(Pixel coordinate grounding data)
Segment Open

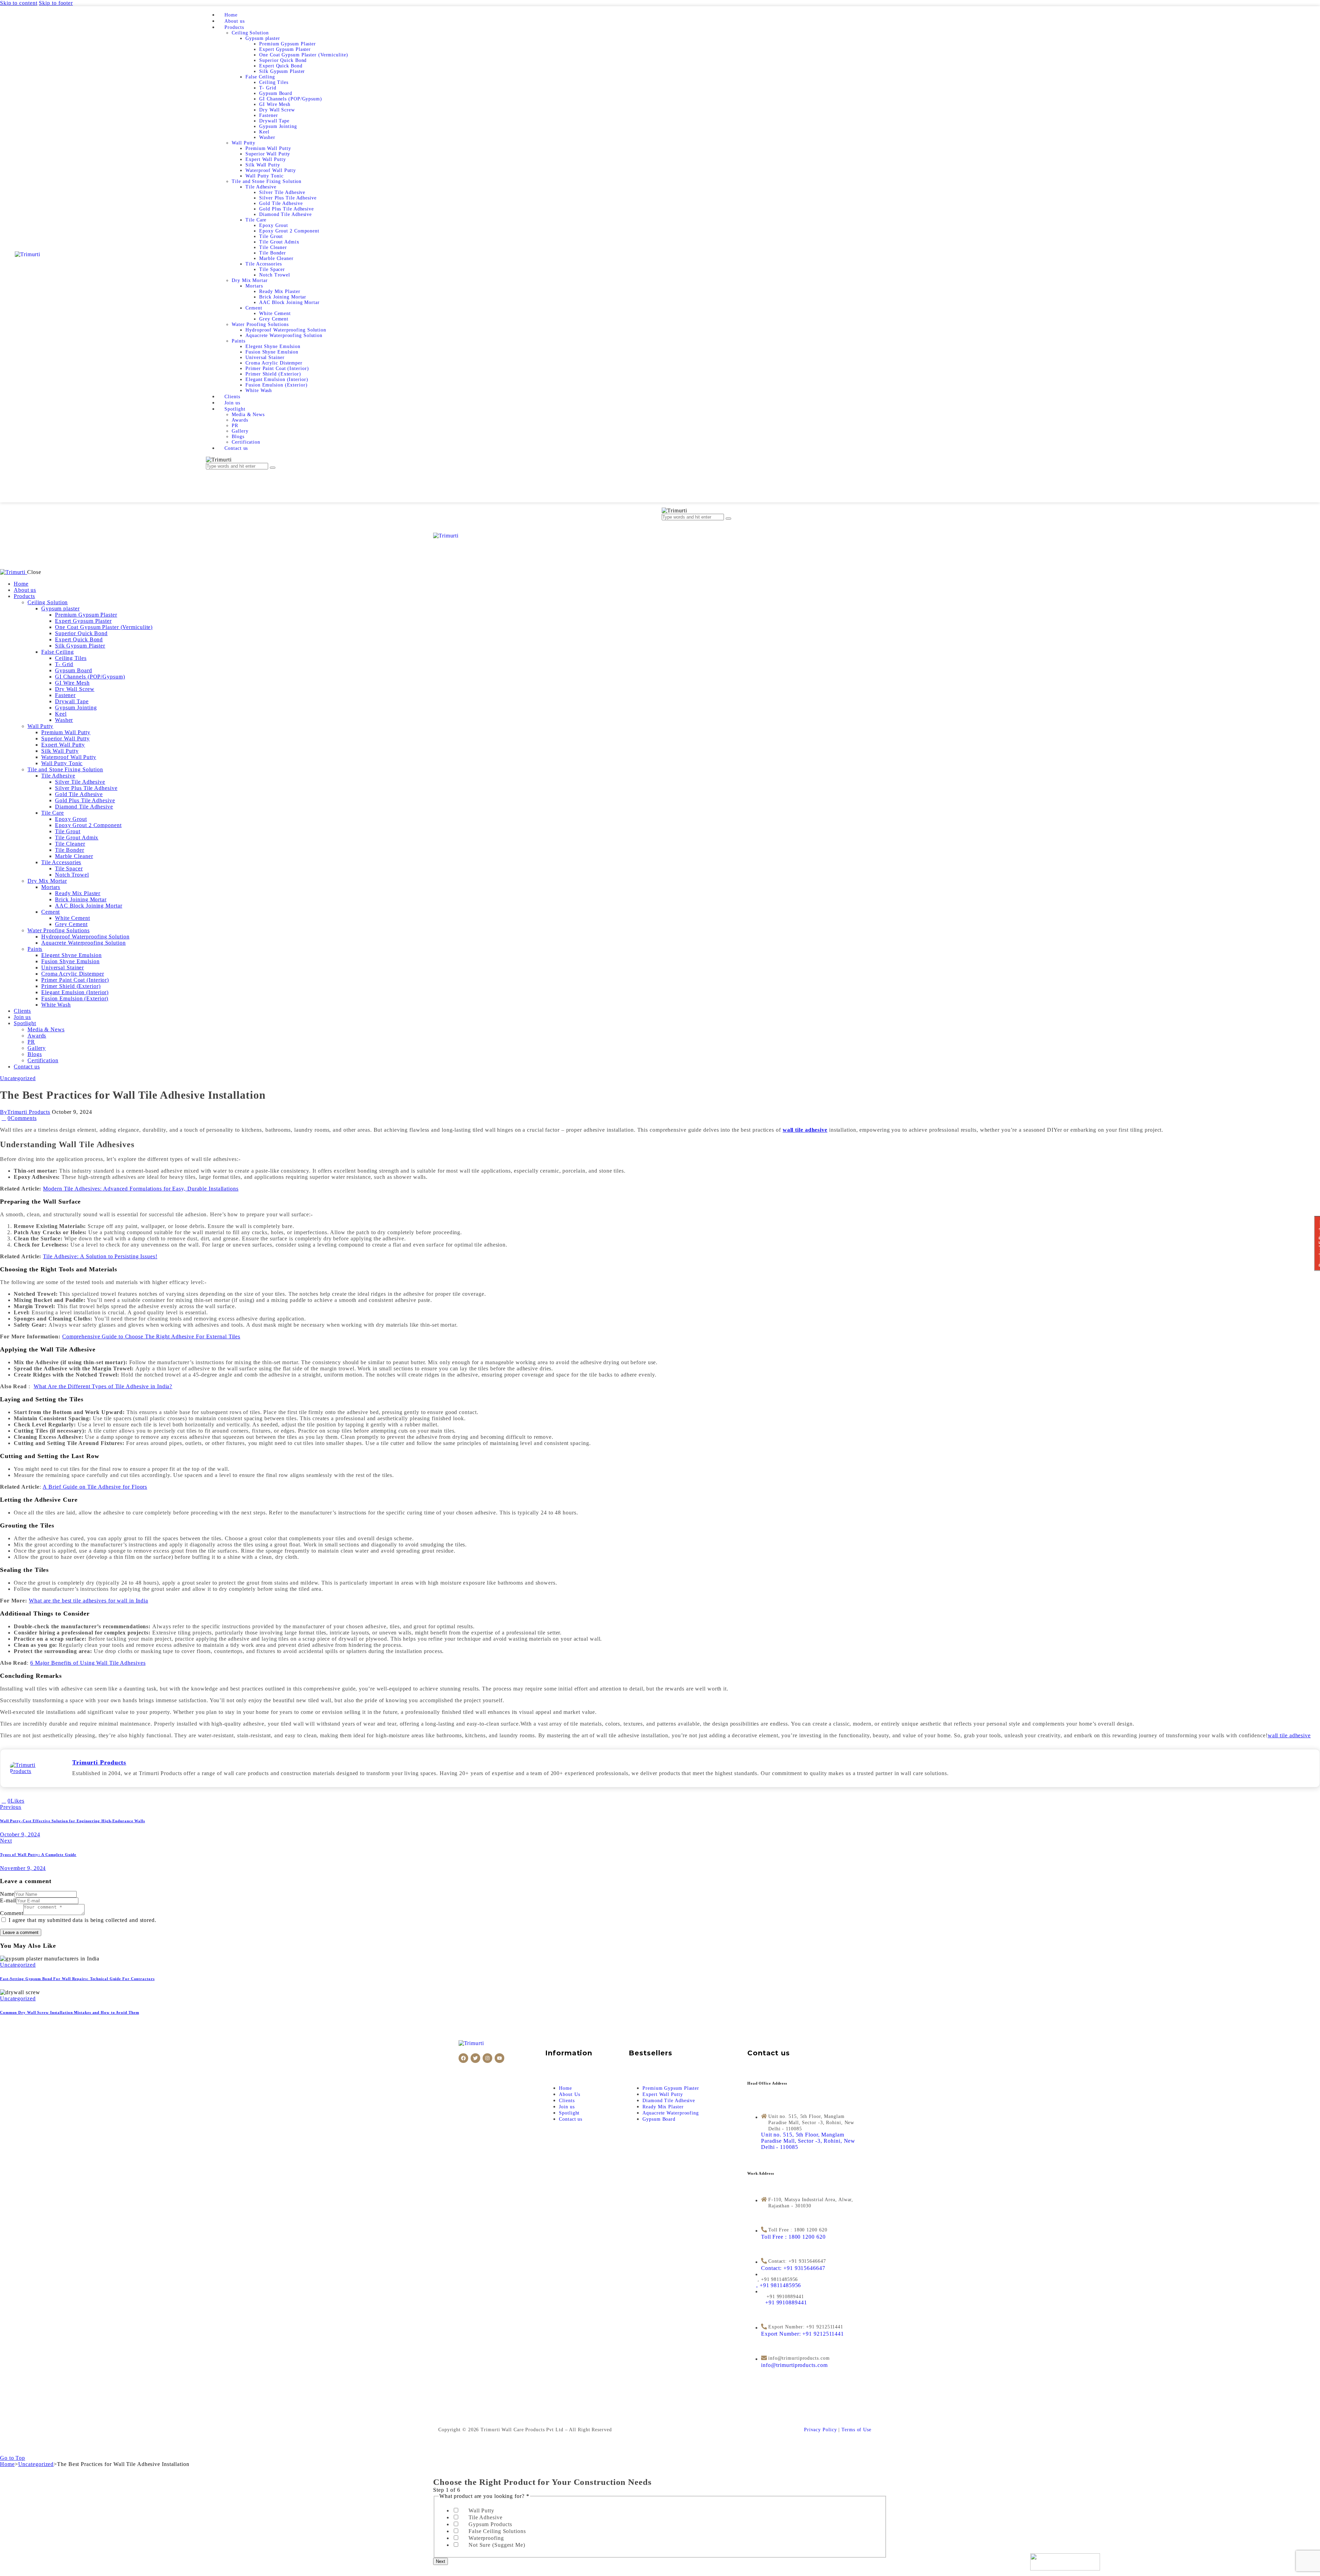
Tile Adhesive (486, 2517)
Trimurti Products (99, 1762)
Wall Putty (481, 2510)
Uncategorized (18, 1078)
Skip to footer (56, 3)
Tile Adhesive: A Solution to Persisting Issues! (100, 1256)
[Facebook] (463, 2058)
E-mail (8, 1900)
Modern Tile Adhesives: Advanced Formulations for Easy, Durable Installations (140, 1189)
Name (7, 1894)
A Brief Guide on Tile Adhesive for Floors (95, 1487)
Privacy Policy (820, 2429)
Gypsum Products (490, 2524)
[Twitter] (475, 2058)
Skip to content (18, 3)
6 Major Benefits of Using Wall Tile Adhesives (88, 1663)
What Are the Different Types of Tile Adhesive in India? (103, 1386)
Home (7, 2464)
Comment (11, 1913)
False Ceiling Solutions (497, 2531)
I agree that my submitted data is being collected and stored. (82, 1920)
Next (440, 2561)
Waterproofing (486, 2538)
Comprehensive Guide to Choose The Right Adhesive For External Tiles (151, 1336)
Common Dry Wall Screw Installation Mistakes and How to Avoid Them (69, 2012)
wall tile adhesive (1289, 1735)
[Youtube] (499, 2058)
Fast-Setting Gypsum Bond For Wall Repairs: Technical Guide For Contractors (77, 1979)
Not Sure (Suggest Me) (497, 2545)
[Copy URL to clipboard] (51, 1801)
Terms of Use (856, 2429)
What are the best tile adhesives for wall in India (88, 1601)
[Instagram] (487, 2058)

Segment Closed

• **Instructions to follow**: Each record has to be set down verbatim, and the pictures must not appear in the copy.

• **Output**:
Tile Adhesive (486, 2517)
Trimurti Products (99, 1762)
Wall Putty (481, 2510)
Uncategorized (18, 1078)
Skip to footer (56, 3)
Tile Adhesive: A Solution to Persisting Issues! (100, 1256)
[Facebook] (463, 2058)
E-mail (8, 1900)
Modern Tile Adhesives: Advanced Formulations for Easy, Durable Installations (140, 1189)
Name (7, 1894)
A Brief Guide on Tile Adhesive for Floors (95, 1487)
Privacy Policy (820, 2429)
Gypsum Products (490, 2524)
[Twitter] (475, 2058)
Skip to content (18, 3)
6 Major Benefits of Using Wall Tile Adhesives (88, 1663)
What Are the Different Types of Tile Adhesive in India? (103, 1386)
Home (7, 2464)
Comment (11, 1913)
False Ceiling Solutions (497, 2531)
I agree that my submitted data is being collected and stored. (82, 1920)
Next (440, 2561)
Waterproofing (486, 2538)
Comprehensive Guide to Choose The Right Adhesive For External Tiles (151, 1336)
Common Dry Wall Screw Installation Mistakes and How to Avoid Them (69, 2012)
wall tile adhesive (1289, 1735)
[Youtube] (499, 2058)
Fast-Setting Gypsum Bond For Wall Repairs: Technical Guide For Contractors (77, 1979)
Not Sure (Suggest Me) (497, 2545)
[Copy URL to clipboard] (51, 1801)
Terms of Use (856, 2429)
What are the best tile adhesives for wall in India (88, 1601)
[Instagram] (487, 2058)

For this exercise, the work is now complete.